Distributional Reinforcement Learning with Quantile Regression
Will Dabney, Mark Rowland, Marc G. Bellemare, R\'emi Munos

TL;DR
This paper advances distributional reinforcement learning by developing a new algorithm based on quantile regression, which models the return distribution explicitly and outperforms existing methods like C51 on Atari games.
Contribution
It introduces a novel distributional RL algorithm using quantile regression, extending theoretical results to approximate distributions and demonstrating superior performance.
Findings
The new algorithm outperforms C51 on Atari 2600 games.
Theoretical results are extended to approximate distribution settings.
Empirical results show significant improvements over recent methods.
Abstract
In reinforcement learning an agent interacts with the environment by taking actions and observing the next state and reward.
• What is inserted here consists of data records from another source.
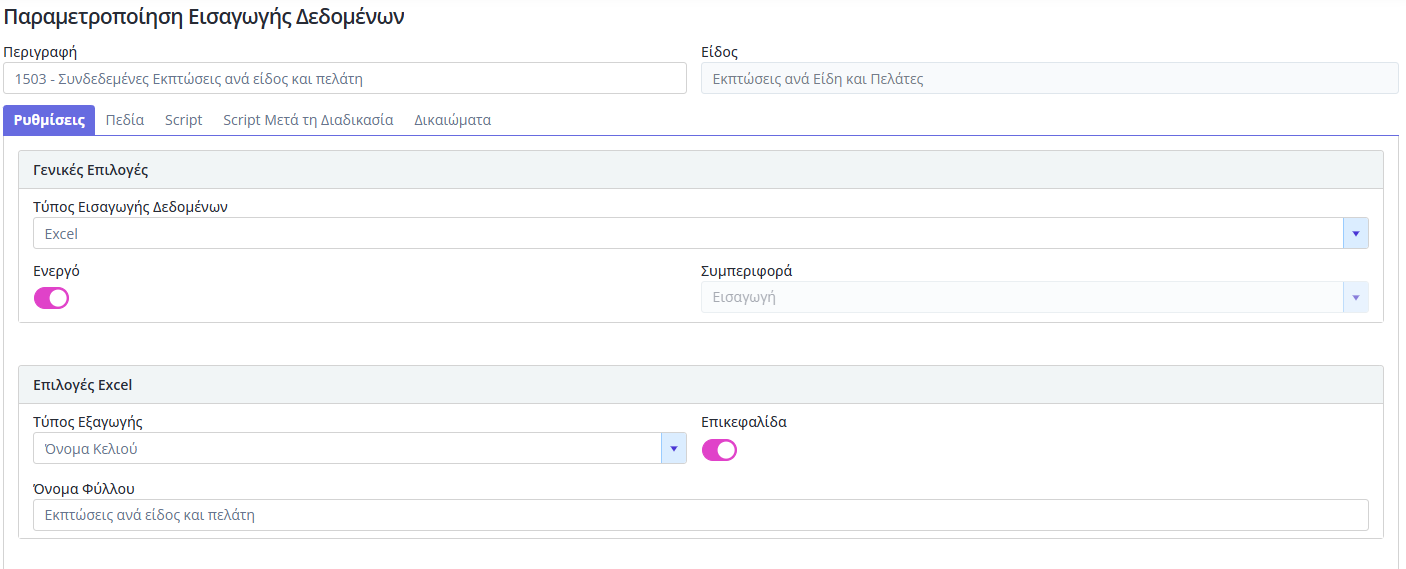The height and width of the screenshot is (569, 1406).
Task: Click the arrow icon of the Συμπεριφορά field
Action: [1355, 298]
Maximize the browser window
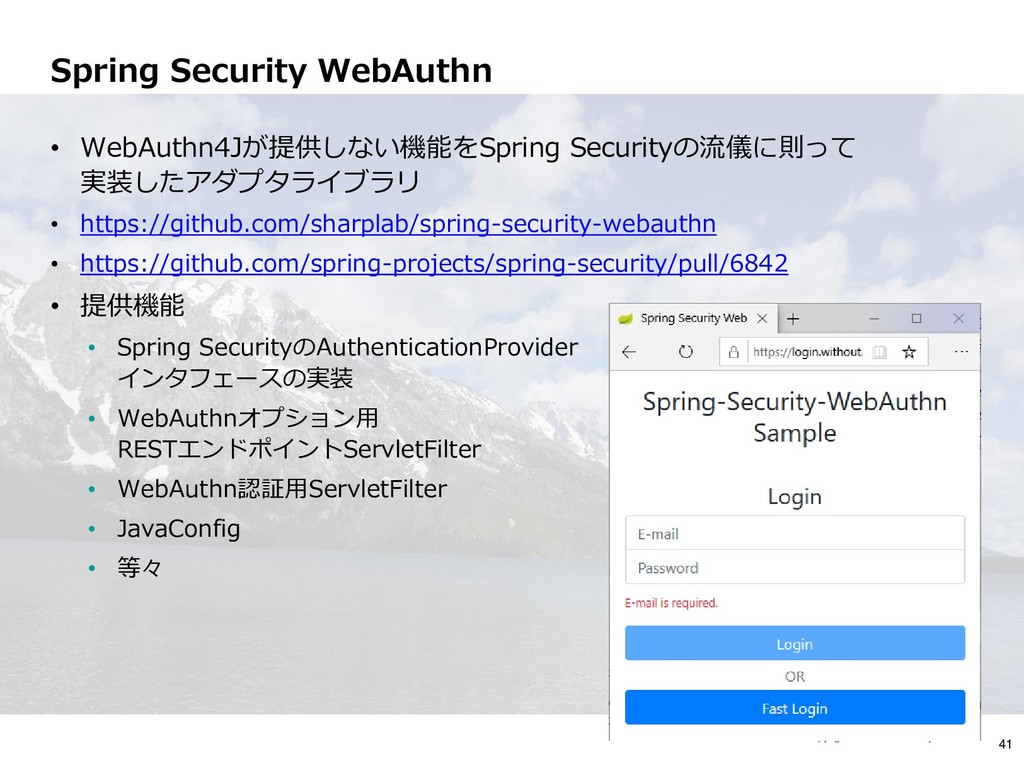The height and width of the screenshot is (768, 1024). click(x=916, y=319)
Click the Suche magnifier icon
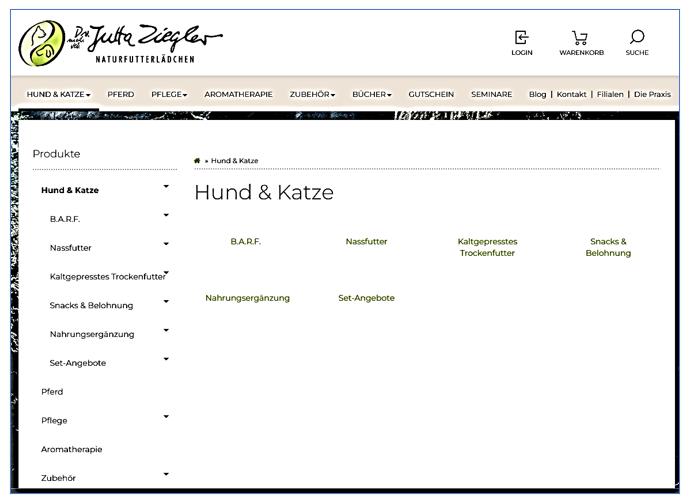690x501 pixels. pos(637,37)
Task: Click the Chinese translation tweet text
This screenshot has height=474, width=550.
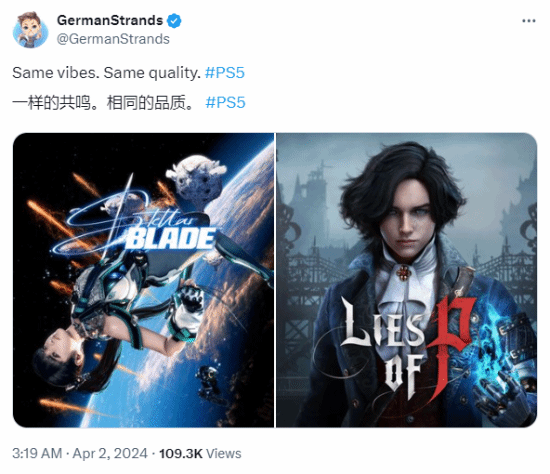Action: click(103, 102)
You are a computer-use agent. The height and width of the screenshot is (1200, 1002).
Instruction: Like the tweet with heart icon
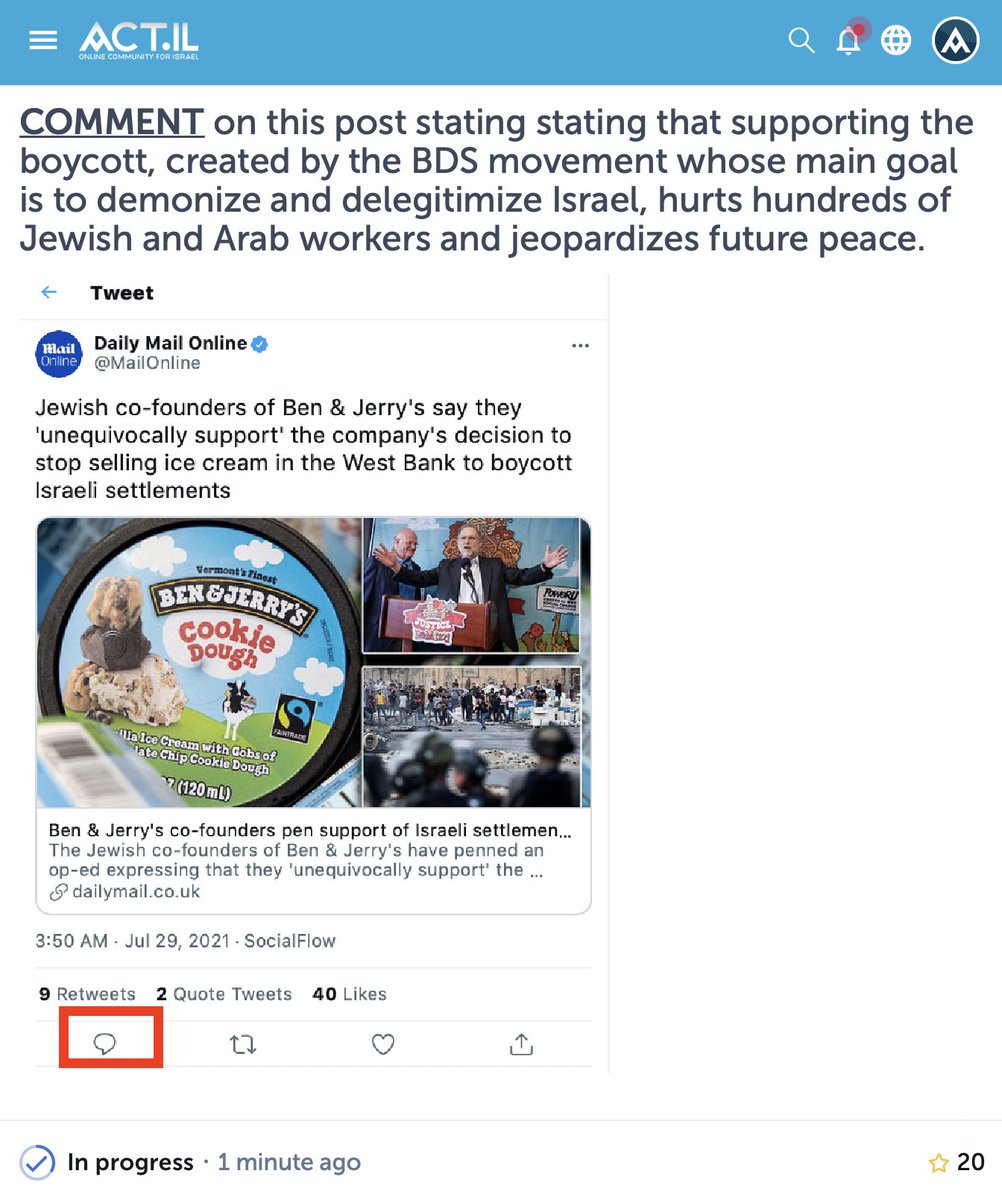[x=383, y=1045]
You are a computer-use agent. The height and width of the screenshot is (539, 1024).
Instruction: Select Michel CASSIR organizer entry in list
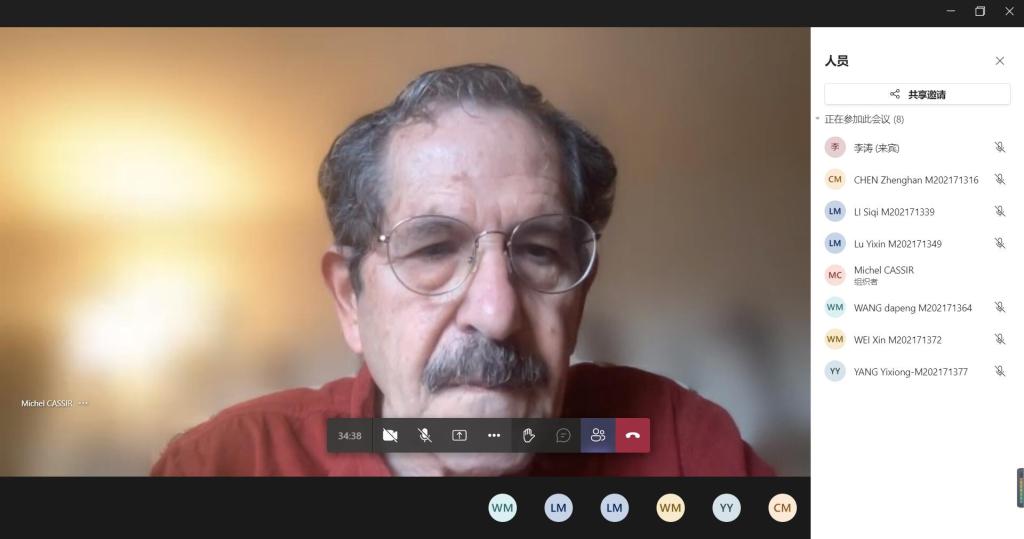(x=884, y=275)
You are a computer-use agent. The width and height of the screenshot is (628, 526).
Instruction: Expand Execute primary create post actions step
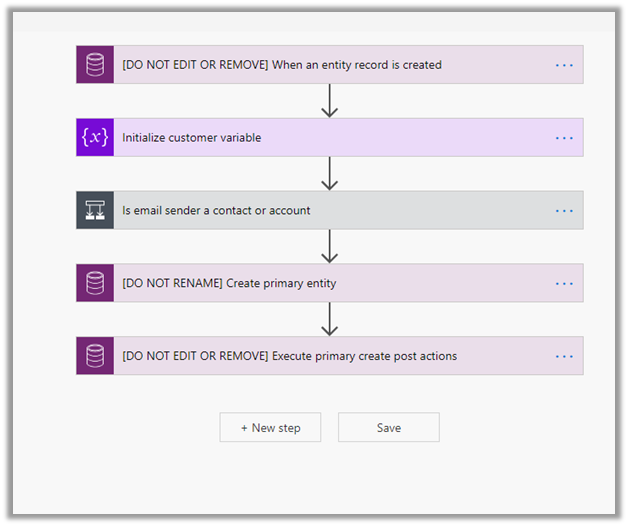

When sampled probabilistically, these state transitions, rewards, and actions can all induce randomness in the observed long-term return. Traditionally, reinforcement learning algorithms average over this randomness to estimate the value function. In this paper, we build on recent work advocating a distributional approach to reinforcement learning in which the distribution over returns is modeled explicitly instead of only estimating the mean. That is, we examine methods of learning the value distribution instead of the value function. We give results that close a number of gaps between the theoretical and algorithmic results given by Bellemare, Dabney, and Munos (2017). First, we extend existing results to the approximate distribution setting. Second, we present…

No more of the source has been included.